2) I draw only if I need to explain something to the interviewer. But I have a
visually oriented way of thinking, so I don't need this for myself in most
cases. Then tell them how to implement this or that, when I know how it would
work. (We will need a vector to store this data, run a search on this, have
those tables in the database, linked this way, to be queried with this SQL
expression). Would depend of course, if they actually expect you to show some
code or just to outline the core points of the possible solution.

3) Normally I talk a lot and let them know intermediate steps (Watch their
faces, you can see if you're on the right track). There is no problem in
saying something that's wrong.
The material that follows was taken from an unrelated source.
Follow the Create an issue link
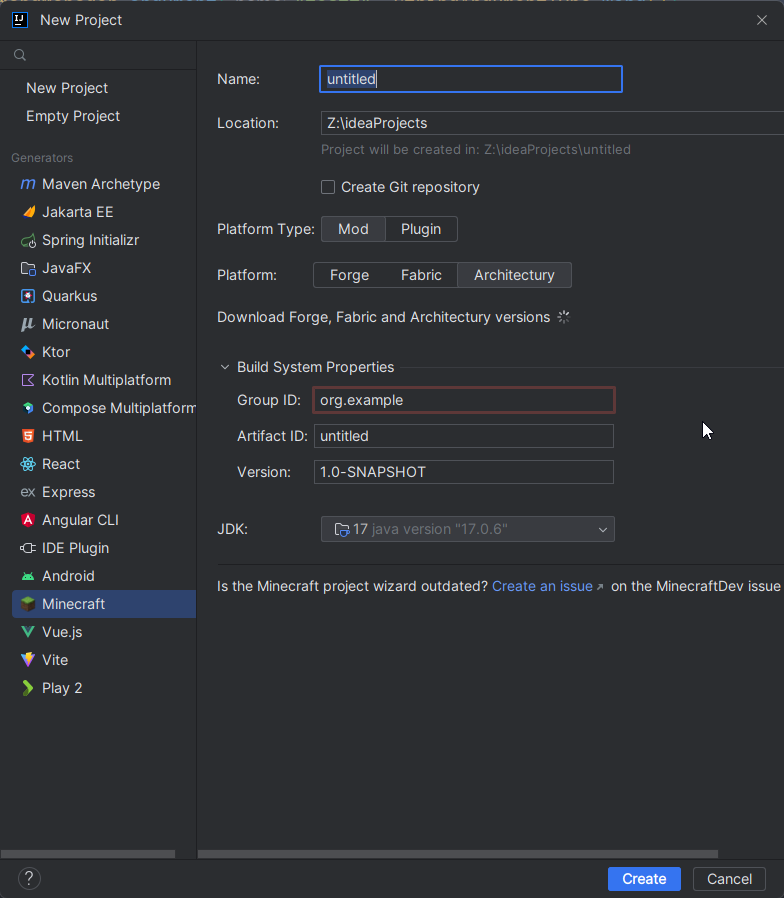Screen dimensions: 784x898 point(541,586)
If the interviewer knows a bit about the job,
he won't expect you to be perfect on the spot. (If they send you somebody to
interview you who doesn't know that: wrong company, good bye) If I get stuck,
I tell them that that's a complex problem and I need to think some time about
it. Shouldn't be a problem. Maybe I give them some of the points that make me
worry and line out the possible problems and solutions. (If I do it that way
it will use more memory, but the other way will give me better performance,
cleaner code...)

4) I just tell them what I'm thinking. I don't think what they may want to
hear. They get what I have and that's it. If they don't like it, that's bad
luck (For them of course, not for me)

------
davidj
schedule a interview with a company you don't really want a job ahead of the
interview with the company you do want a job from as a practice interview.